The problem.
Please locate every line in the material below that contains the word "icon" and copy each of those lines. Case counts.

[Saved entries]
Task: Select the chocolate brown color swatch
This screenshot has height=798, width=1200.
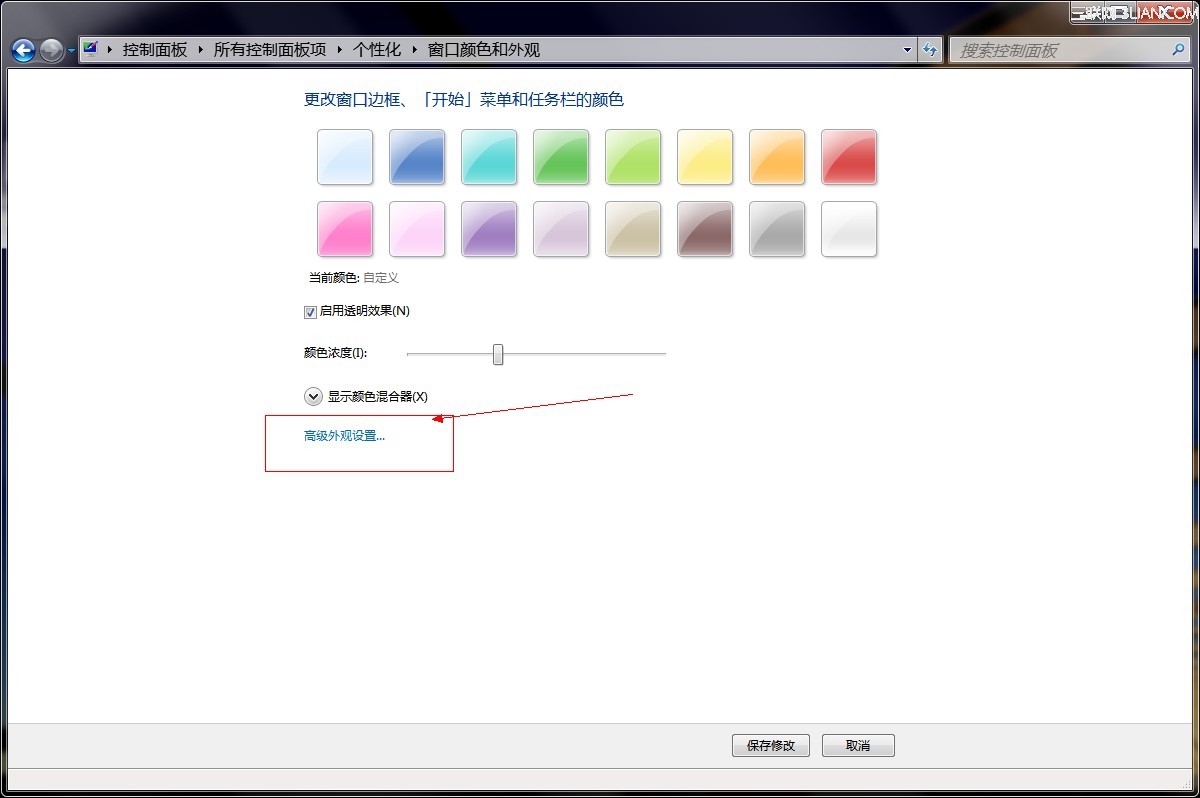Action: coord(705,229)
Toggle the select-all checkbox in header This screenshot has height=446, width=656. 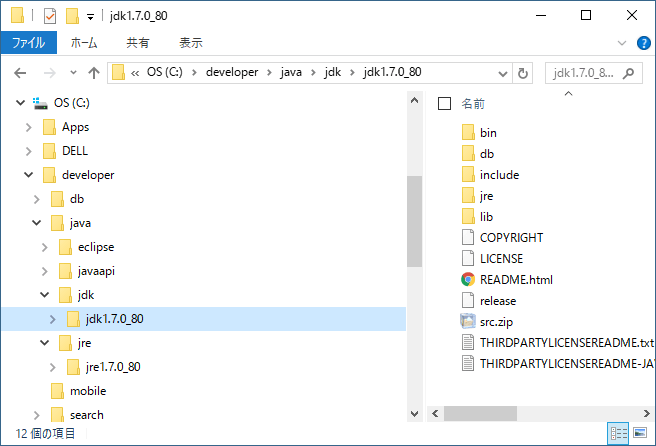point(445,104)
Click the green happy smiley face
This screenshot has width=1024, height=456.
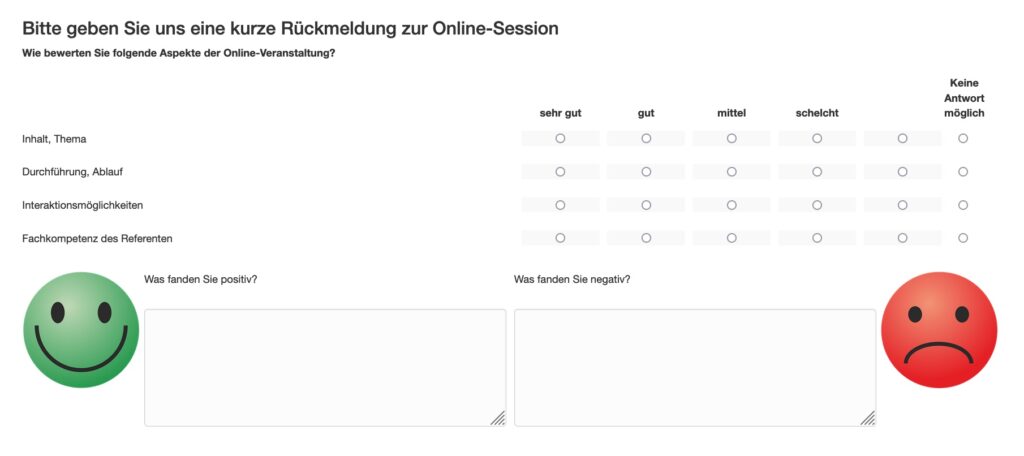pos(81,330)
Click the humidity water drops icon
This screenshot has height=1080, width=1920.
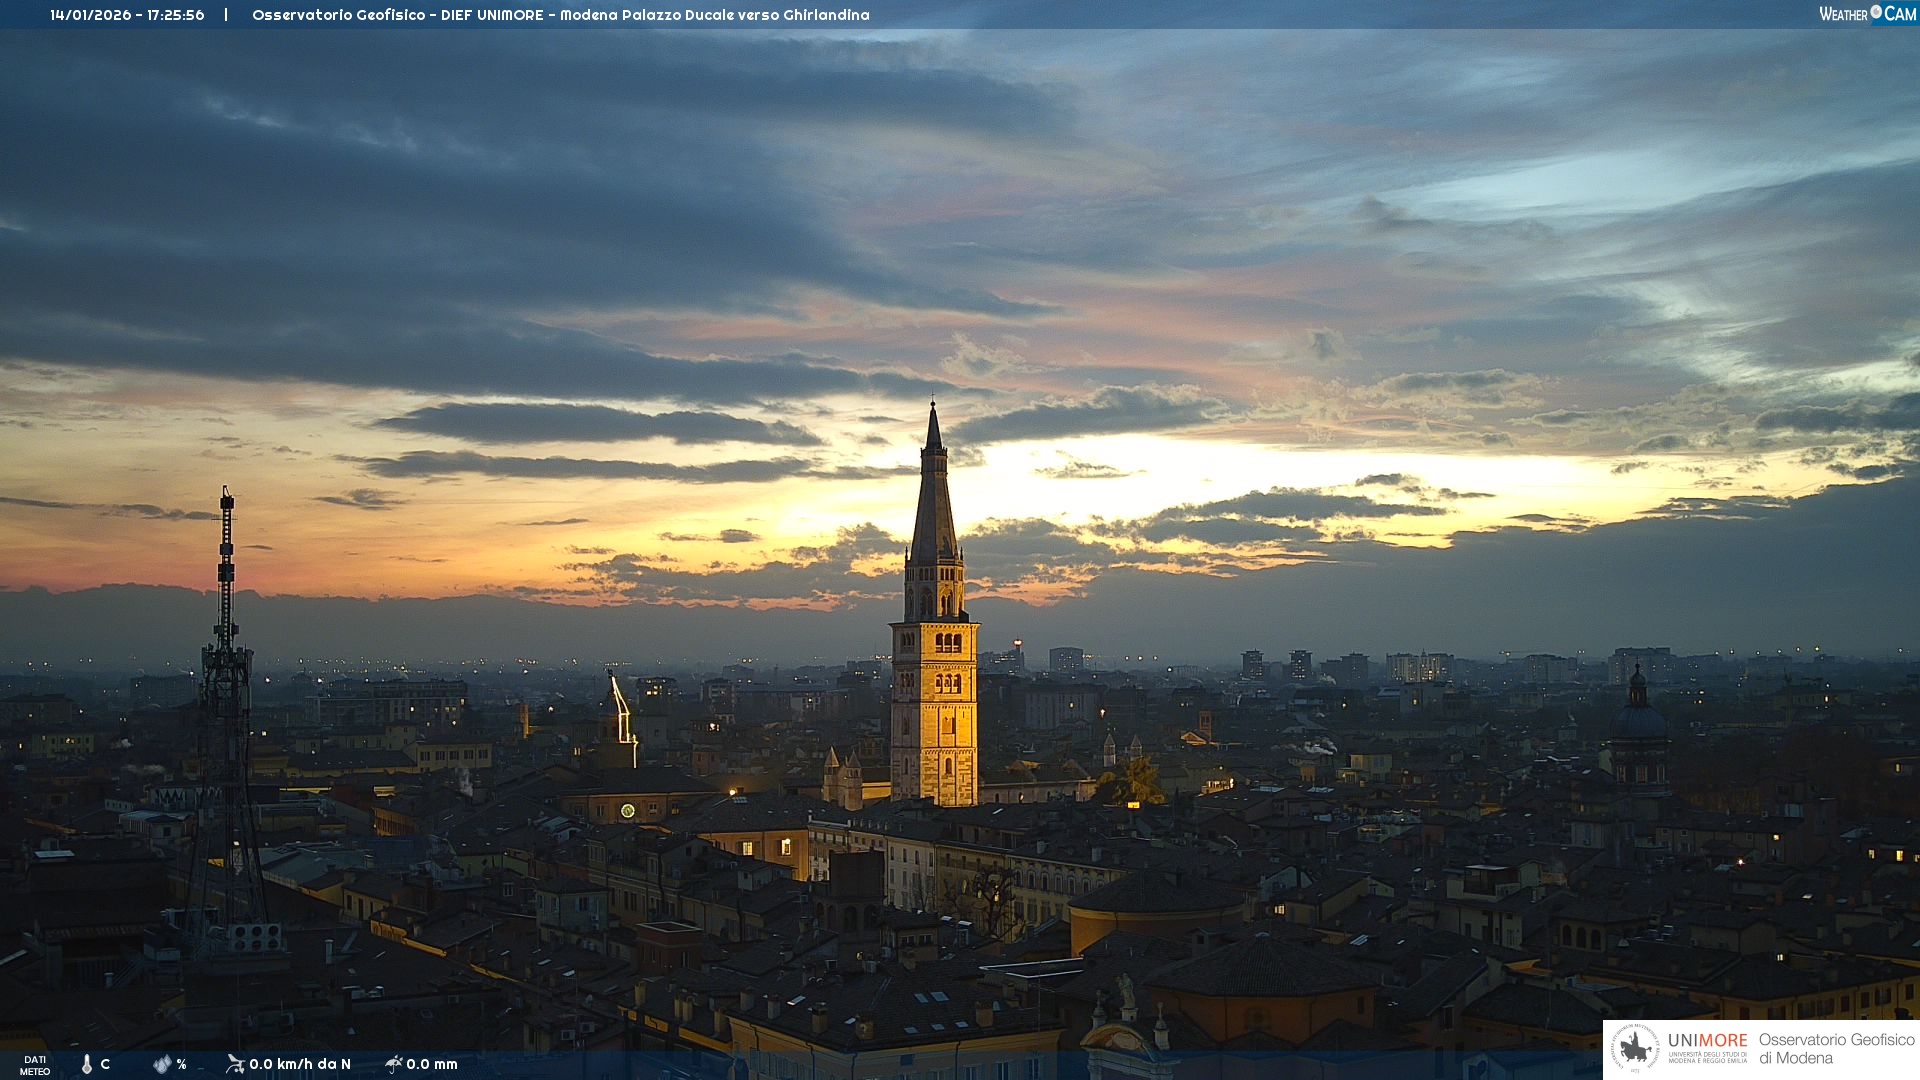162,1064
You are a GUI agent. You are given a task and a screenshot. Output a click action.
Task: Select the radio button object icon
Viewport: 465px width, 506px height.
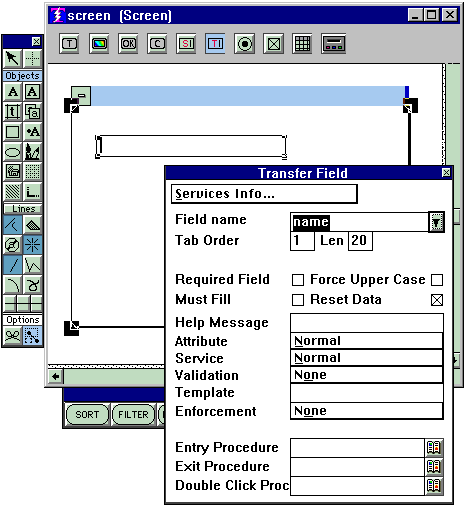[245, 43]
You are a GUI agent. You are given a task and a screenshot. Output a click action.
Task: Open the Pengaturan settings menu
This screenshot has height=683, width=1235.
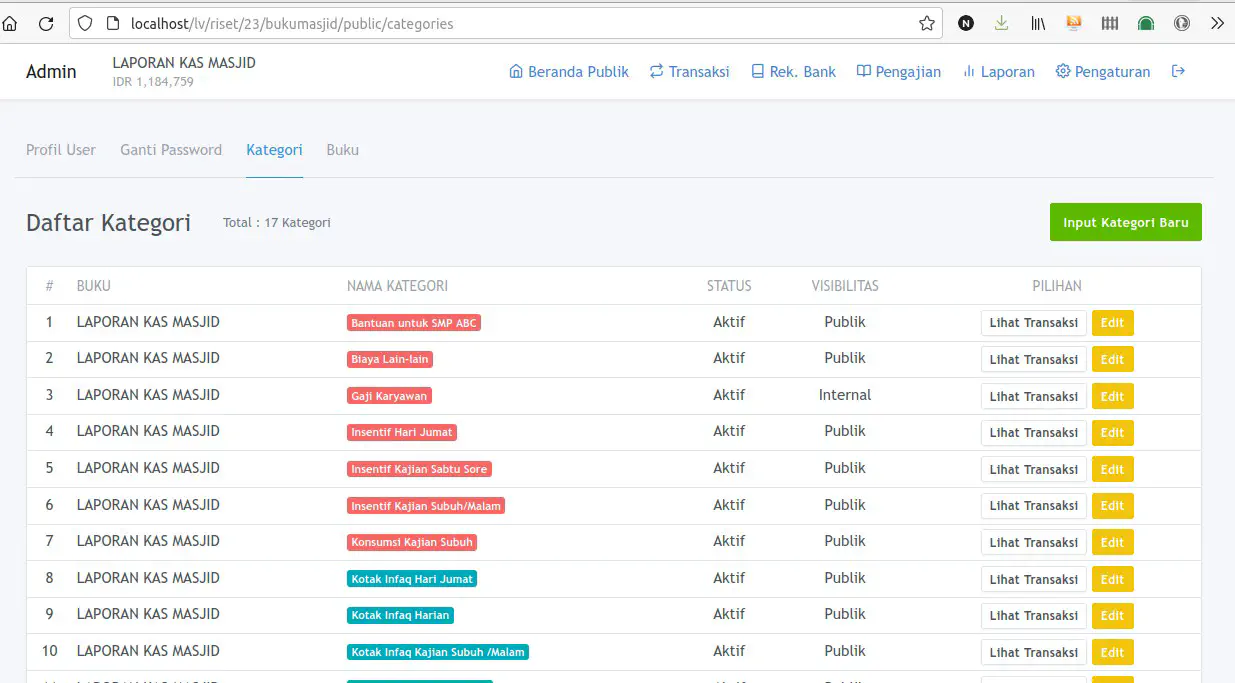[1103, 72]
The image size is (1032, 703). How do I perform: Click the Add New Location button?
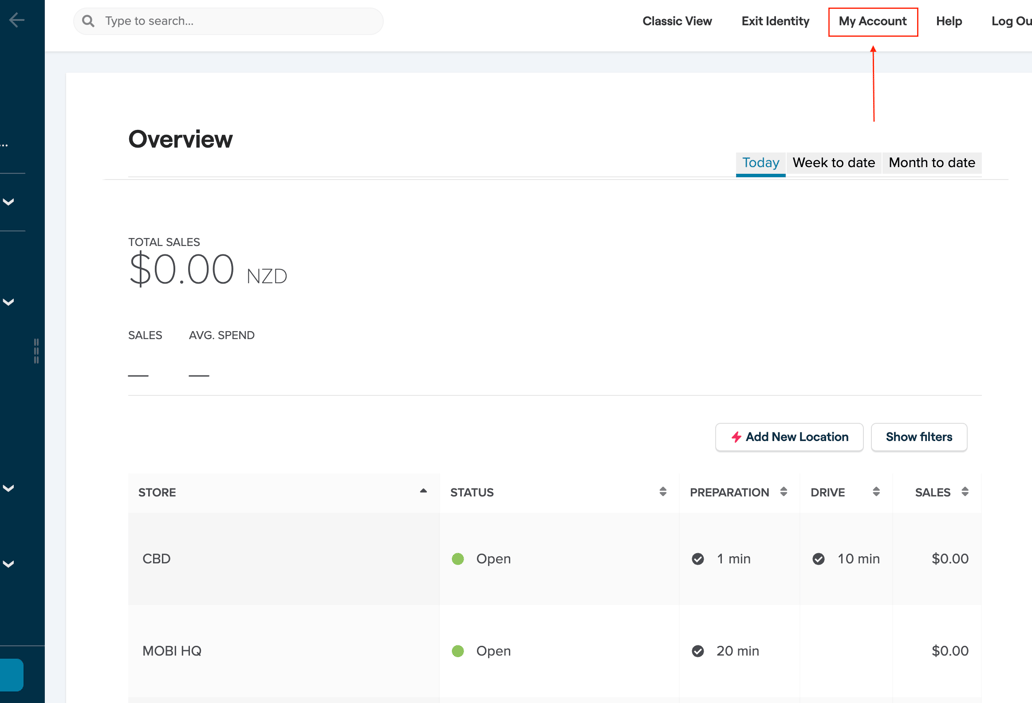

Answer in full.
Click the humidity water drops icon
Task: Select the radio button object icon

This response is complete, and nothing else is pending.